Una aurora fría vierte en el trigal
su melancolía de hora vesperal.
La melancolía como una canción
de suave emoción mece el alma mía,
mientras muere el día.
Sueños irreales cruzan por mi frente
como fantasmales sombras del poniente.
Son a sus reflejos fantasmas bermejos;
pasan por mi mente, cual soles irreales
en los arenales rojos del poniente.
Encantadora mía, ten dulzura, dulzura...
calma un poco, oh fogosa, tu fiebre pasional;
la amante, a veces, debe tener una hora pura
y amarnos con un suave cariño fraternal.
Sé lánguida, acaricia con tu mano mimosa;
yo prefiero al espasmo de la hora violenta
el suspiro y la ingenua mirada luminosa
y una boca que sepa besar aunque me mienta.
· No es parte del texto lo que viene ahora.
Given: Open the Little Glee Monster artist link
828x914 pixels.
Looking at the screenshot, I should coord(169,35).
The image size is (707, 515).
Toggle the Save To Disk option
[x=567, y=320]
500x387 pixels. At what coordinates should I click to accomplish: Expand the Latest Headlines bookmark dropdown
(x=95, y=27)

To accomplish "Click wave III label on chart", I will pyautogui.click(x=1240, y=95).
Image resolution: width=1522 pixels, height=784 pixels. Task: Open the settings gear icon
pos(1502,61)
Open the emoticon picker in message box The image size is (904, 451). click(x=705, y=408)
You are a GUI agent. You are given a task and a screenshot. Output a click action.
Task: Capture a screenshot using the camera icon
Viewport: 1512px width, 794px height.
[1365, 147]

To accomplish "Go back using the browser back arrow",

Dices que se desborda tu loco corazón
y que grita en tu sangre la más ciega pasión;
deja que clarinee la fiera voluptuosa. En mi pecho reclina tu cabeza galana,
júrame dulces cosas que olvidarás mañana
y hasta el alba lloremos, mi pequeña fogosa.
Sueño a menudo el sueño sencillo y penetrante
de una mujer ignota que adoro y que me adora,
que, siendo igual, es siempre distinta a cada hora
y que las huellas sigue de mi existencia errante.
Se vuelve transparente mi corazón sangrante
para ella, que comprende lo que mi mente añora;
ella me enjuga el llanto del alma cuando llora
y lo perdona todo con su sonrisa amante.
¿Es morena ardorosa? ¿Frágil rubia? Lo ignoro.
¿Su nombre? Lo imagino por lo blando y sonoro,
el de virgen de aquellas que adorando murieron.